Paso 7: revísalo y después imprime dos versiones
Antes de darlo por terminado, comprueba:
- Cada invitado confirmado tiene plaza, y cada plaza una persona real — sin sobrantes en ninguna dirección
- El recuento coincide con el del catering, incluidos proveedores y niños
- Las elecciones de menú están anotadas por plaza, si la cocina las necesita
- Nadie se queda solo en una mesa con un grupo que no conoce
- Los nombres están escritos como los escribe el invitado, que importa más que todo lo anterior junto
Después produce dos salidas, porque cumplen funciones distintas:
- Un cartel para la entrada, con los invitados por orden alfabético y su número de mesa. Por orden alfabético de apellido, no agrupado por mesas: quien busca su propio nombre busca alfabéticamente, y una lista agrupada por mesas le obliga a leerla entera.

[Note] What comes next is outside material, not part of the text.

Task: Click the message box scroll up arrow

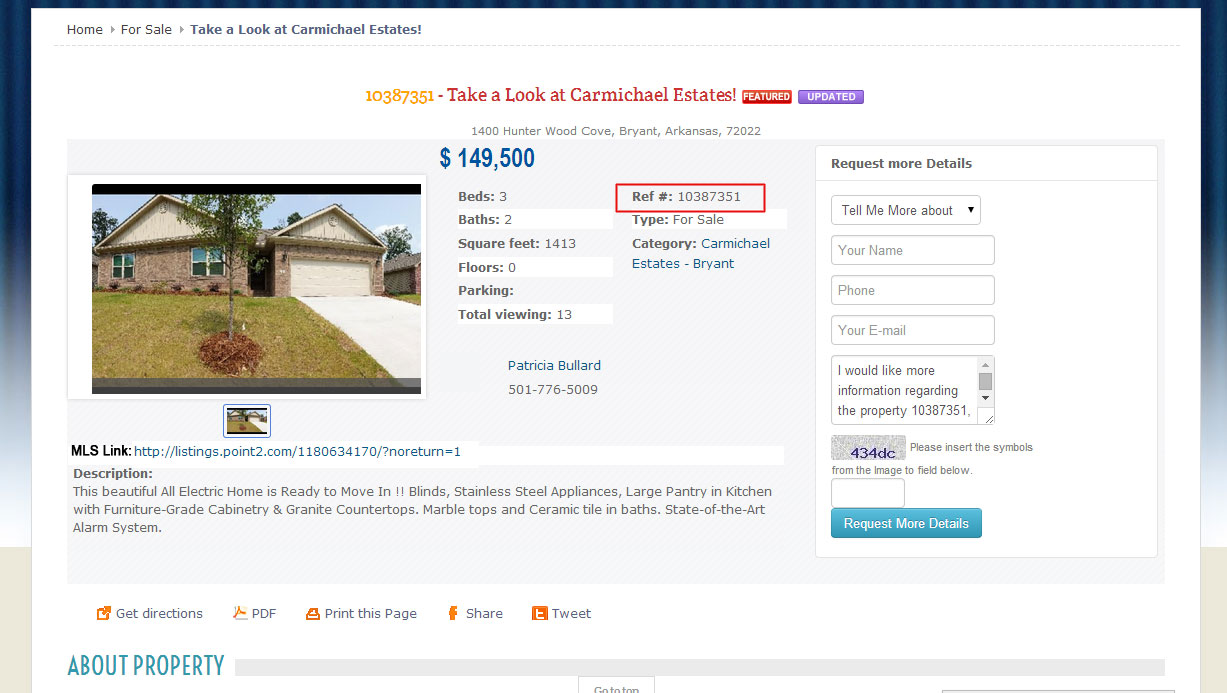Action: pos(985,364)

- Un plano de sala para el local, el catering y la persona que coordina, con la posición y el número de cada mesa.
Imprime los dos y envía una copia a quien coordina el local. Lo único con lo que puedes contar en un evento es con que el móvil de alguien estará descargado justo cuando haga falta la respuesta.
Los errores que más trabajo hacen repetir
- Empezar antes de cerrar las confirmaciones. Lo harás dos veces.
- Ignorar el espacio entre mesas. 150 cm entre bordes, o la sala no funciona.
- Contar invitaciones en vez de personas. Los acompañantes necesitan silla.
- Dejar los conflictos para el final. Solo se complican cuando ya está todo colocado.
- Agrupar el cartel por mesas. Los invitados buscan alfabéticamente.
- Una versión en la hoja y otra en el diagrama. Mantén una única fuente de verdad.
¿Cuánto se tarda realmente?
Para un evento de 100 invitados con una lista limpia, cuenta con dos o tres horas para un primer borrador completo, más las revisiones a medida que llegan las últimas confirmaciones. El primer borrador es la parte lenta; los cambios posteriores son rápidos si tu herramienta te deja arrastrar en lugar de reconstruir.
Empieza unas tres semanas antes del evento, una vez cerradas las confirmaciones, y cuenta con volver a tocarlo la última semana. Dejarlo para los últimos días es donde vive el estrés evitable — no porque el trabajo sea difícil, sino porque los cambios de última hora llegan siempre. Y solo son estresantes si el plano se terminó a medianoche.